Directions
Rewrite the records, from their start through the line containing "tap(764, 1117)", as a JSON list of strings with one string per line, skipping blank lines and leaving out the pictures.

Data for this task
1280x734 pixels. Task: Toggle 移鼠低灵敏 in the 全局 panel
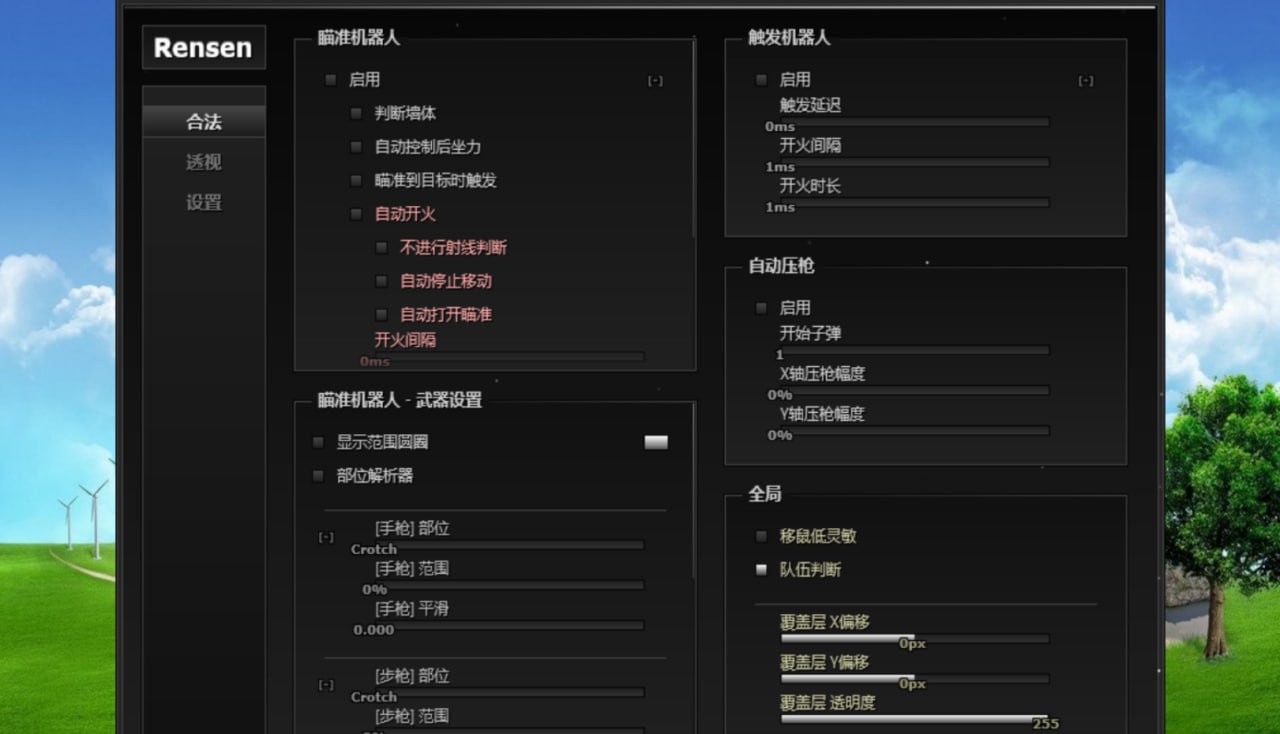[x=761, y=536]
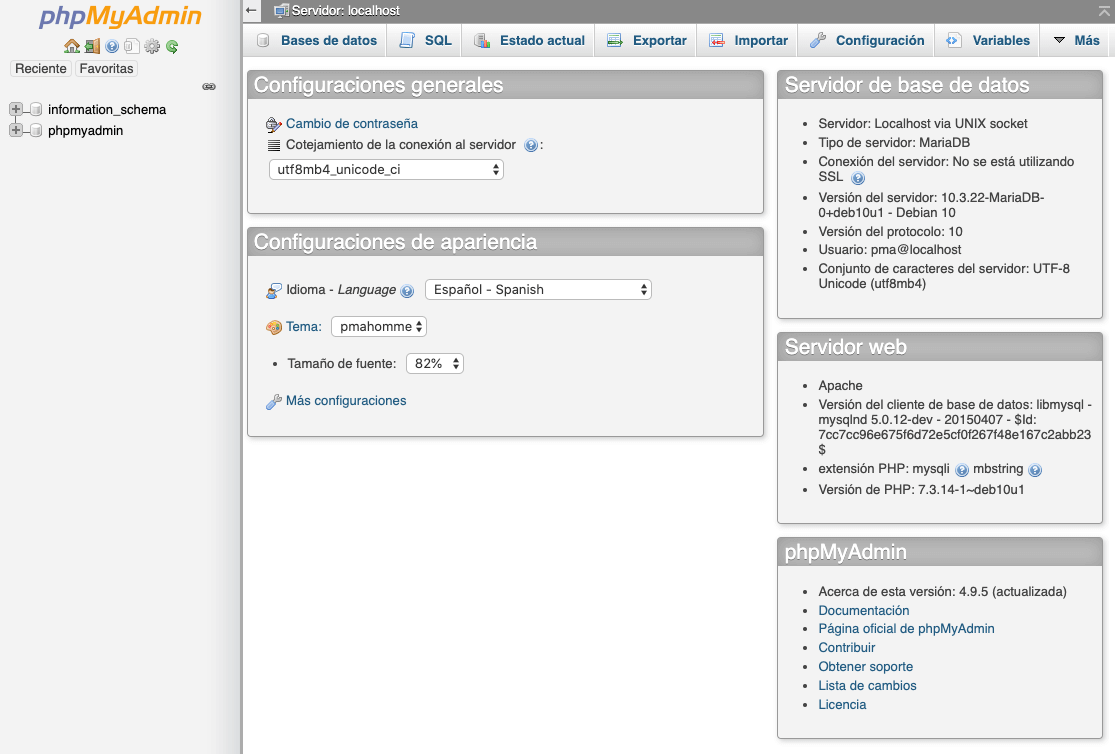Click the SQL query window icon
This screenshot has width=1115, height=754.
click(x=131, y=47)
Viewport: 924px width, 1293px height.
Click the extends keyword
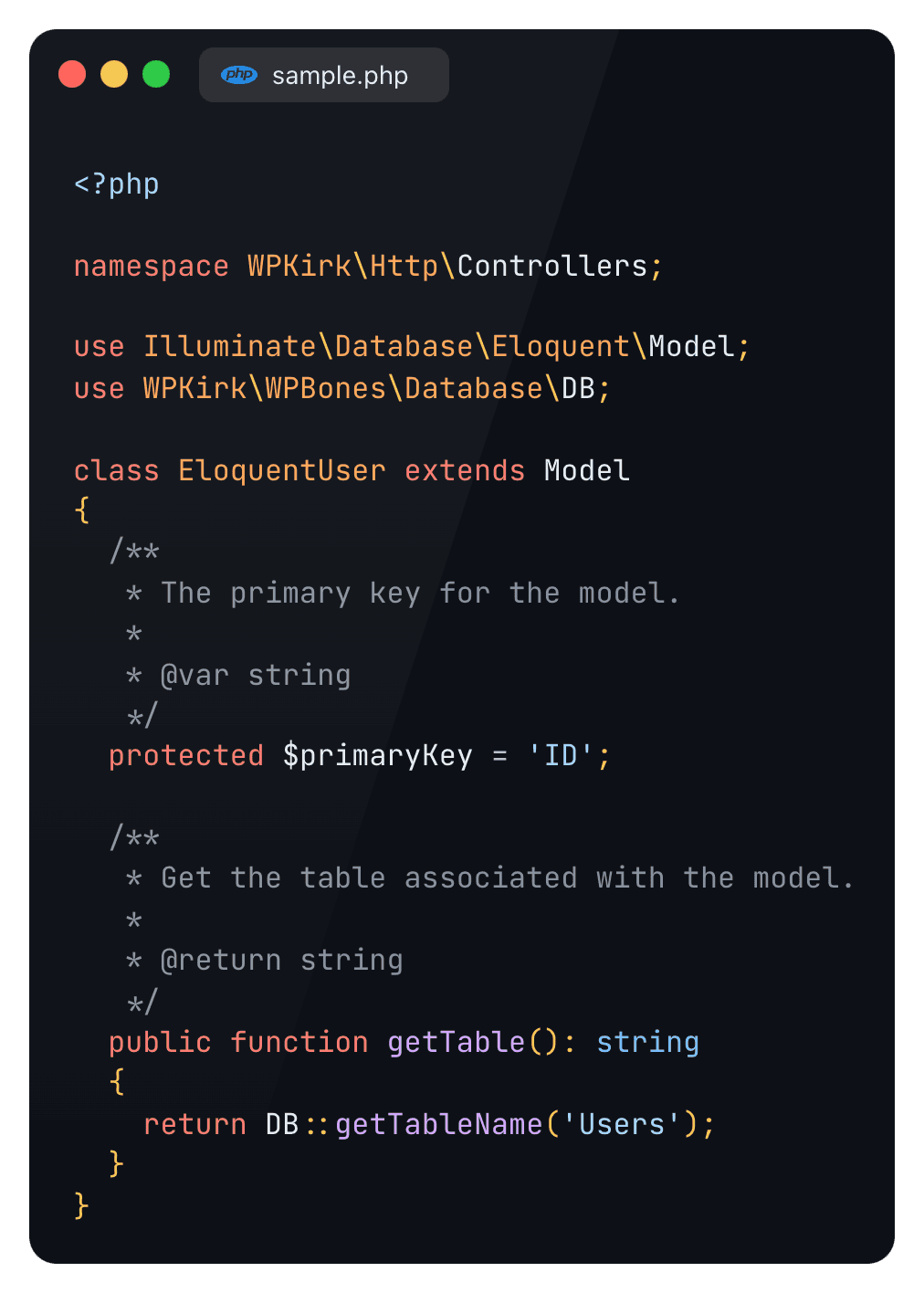(465, 470)
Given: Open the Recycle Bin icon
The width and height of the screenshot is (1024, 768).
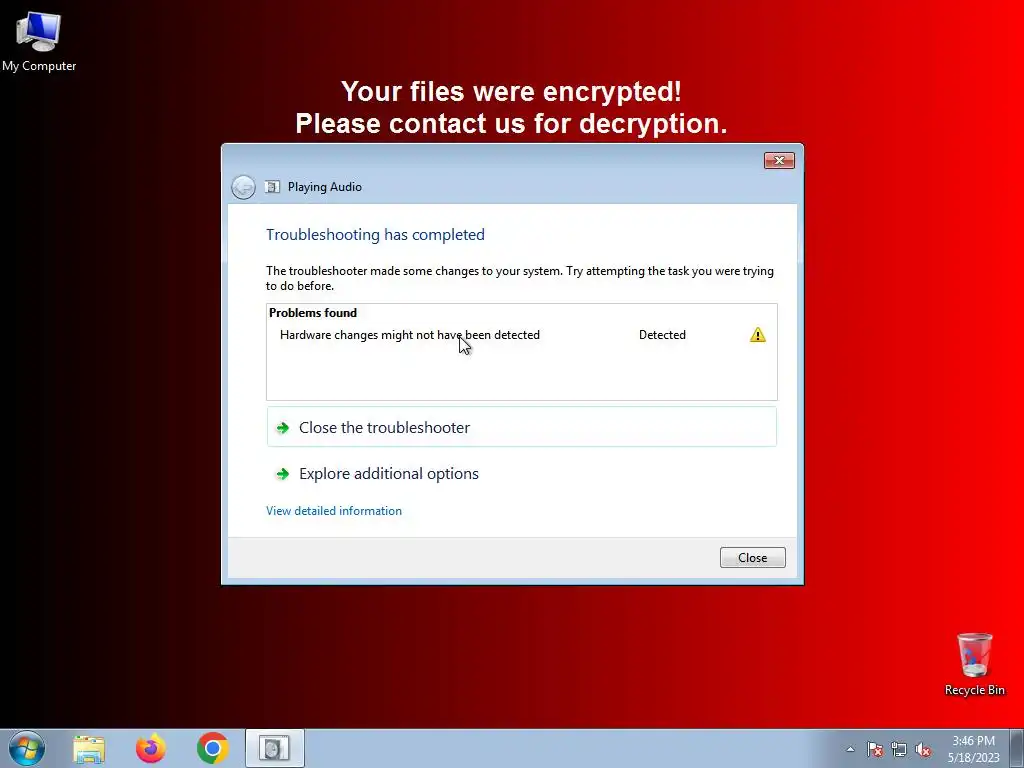Looking at the screenshot, I should pos(974,664).
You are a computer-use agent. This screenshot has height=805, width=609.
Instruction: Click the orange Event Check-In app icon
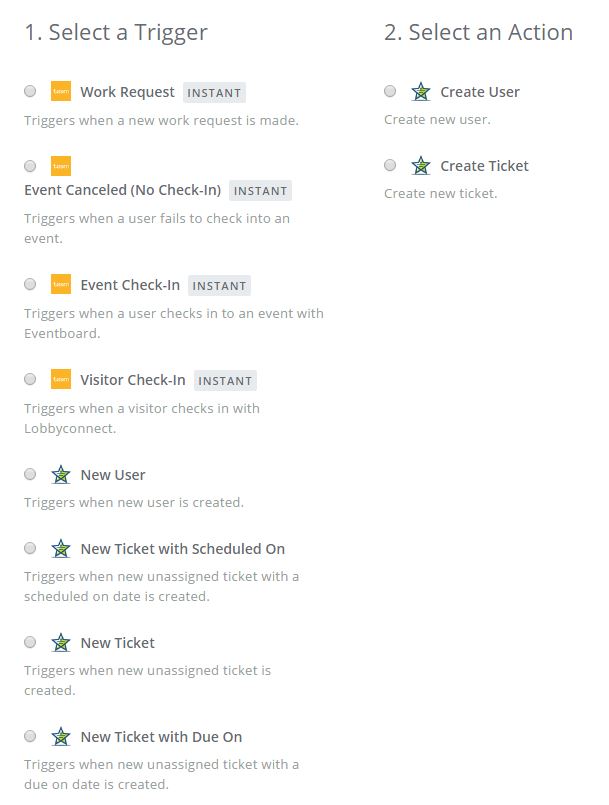(x=61, y=285)
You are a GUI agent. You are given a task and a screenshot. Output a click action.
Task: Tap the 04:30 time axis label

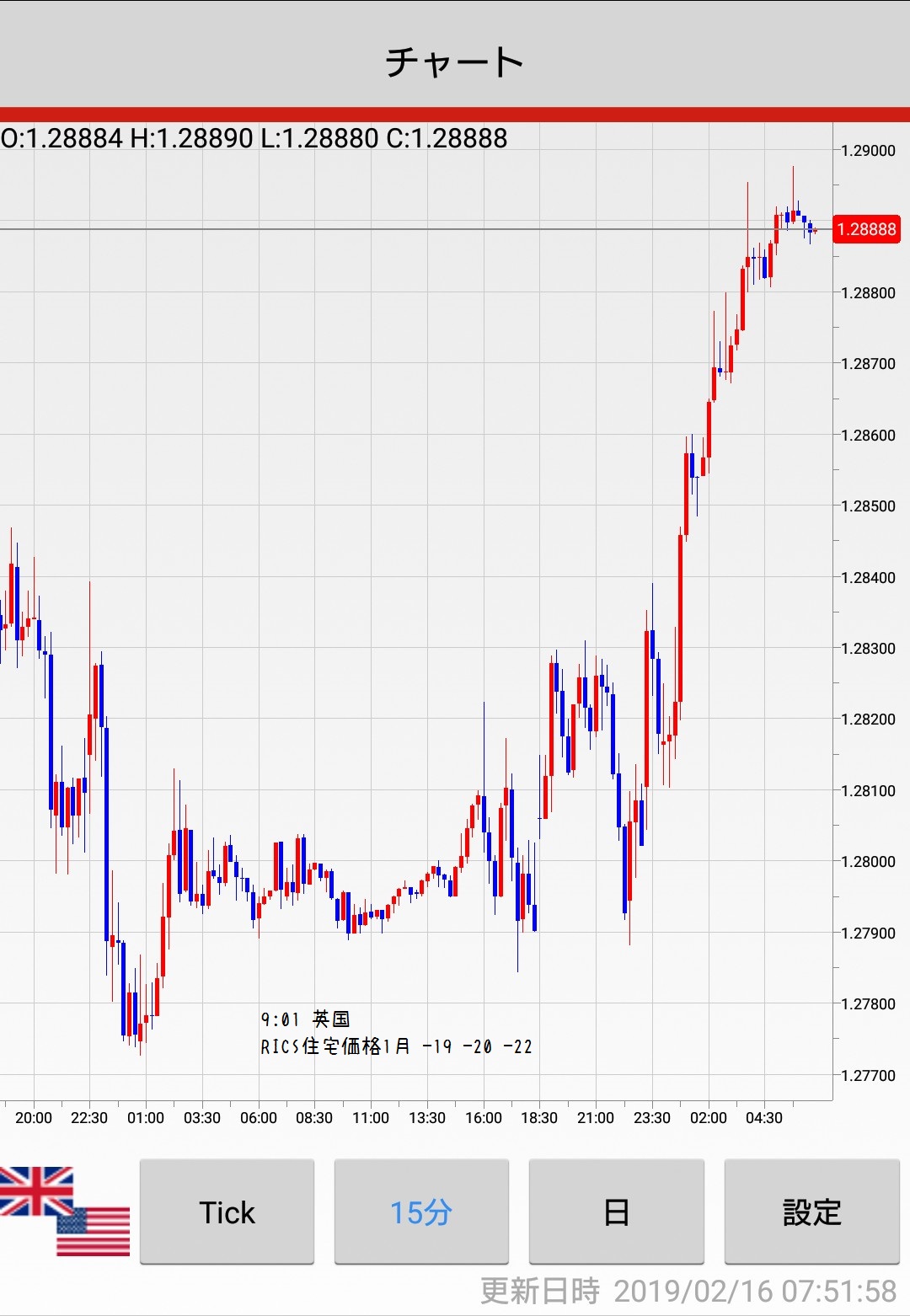tap(764, 1117)
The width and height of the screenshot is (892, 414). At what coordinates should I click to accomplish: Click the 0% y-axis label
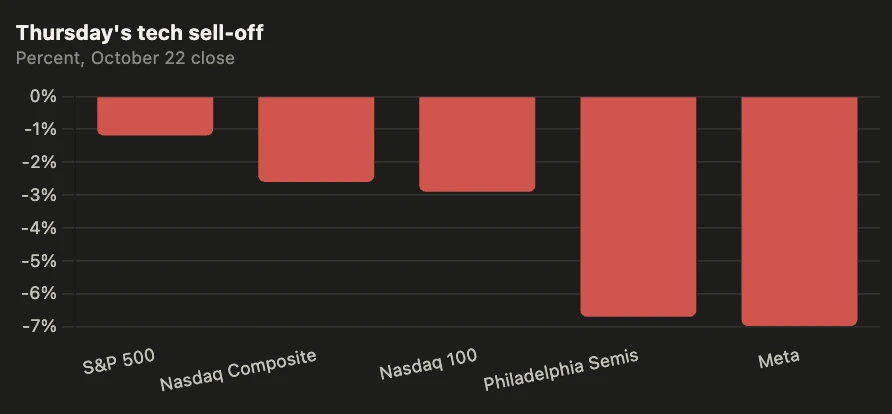[43, 96]
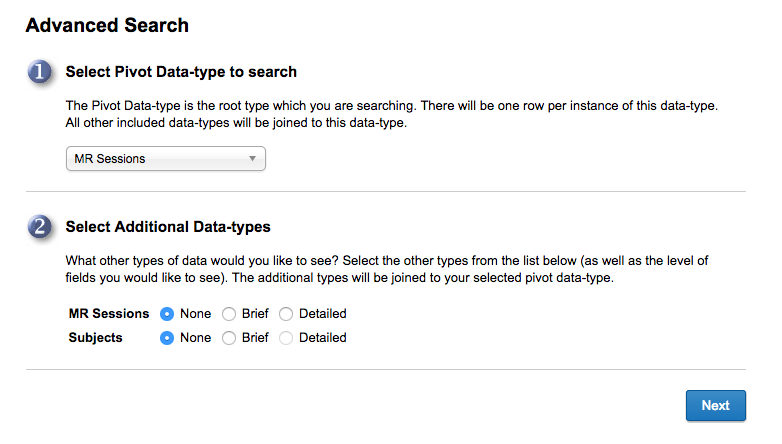Click the 'Detailed' label text beside MR Sessions
The image size is (782, 444).
point(322,314)

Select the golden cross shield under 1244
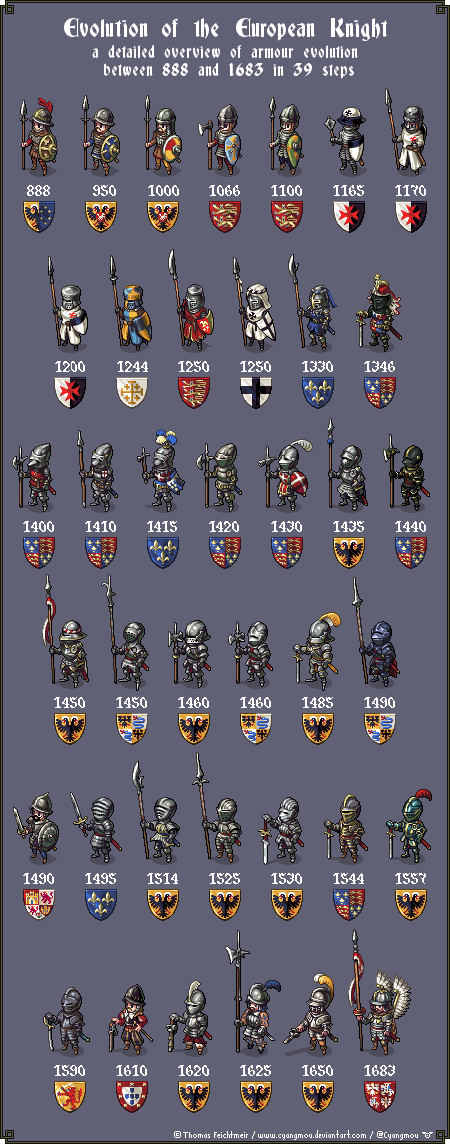point(132,393)
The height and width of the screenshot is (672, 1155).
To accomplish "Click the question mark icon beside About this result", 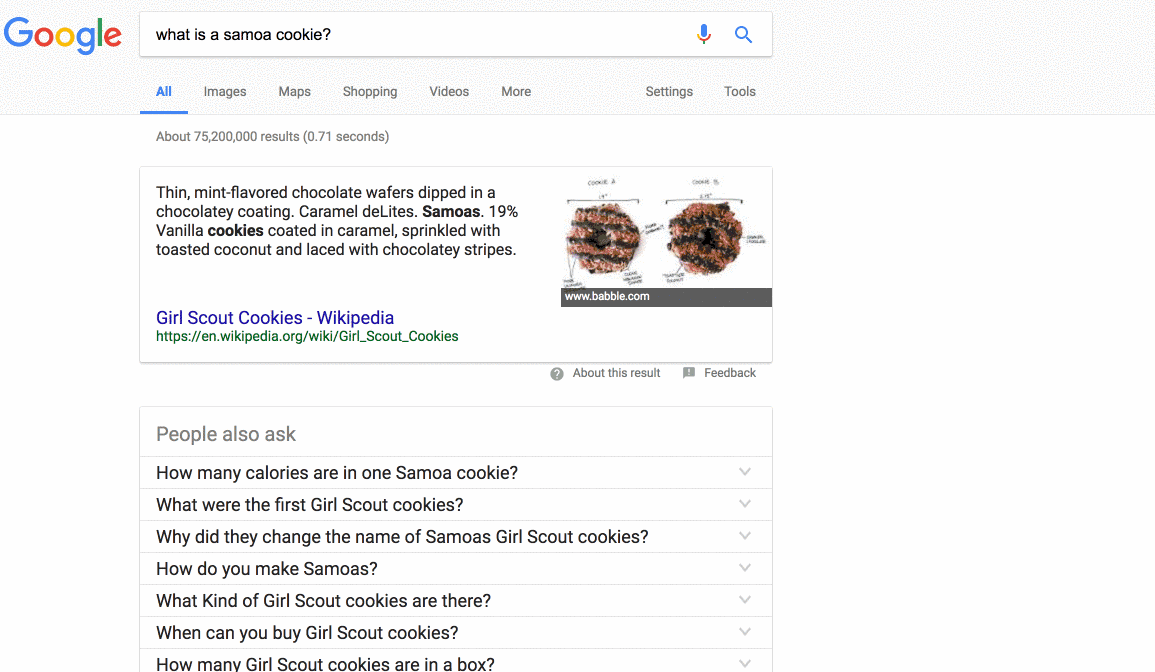I will pos(556,373).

Correct result
[
  "1280x734 pixels. Task: Toggle 移鼠低灵敏 in the 全局 panel",
  "[x=761, y=536]",
  "Click the SQL query window icon",
  "This screenshot has width=1115, height=754.",
  "click(x=131, y=47)",
  "Viewport: 924px width, 1293px height.",
  "Click the extends keyword",
  "(465, 470)",
  "Given: Open the Recycle Bin icon",
  "The width and height of the screenshot is (1024, 768).",
  "Looking at the screenshot, I should pos(974,664).",
  "You are a computer-use agent. This screenshot has height=805, width=609.",
  "Instruction: Click the orange Event Check-In app icon",
  "(x=61, y=285)",
  "You are a GUI agent. You are given a task and a screenshot. Output a click action.",
  "Task: Tap the 04:30 time axis label",
  "tap(764, 1117)"
]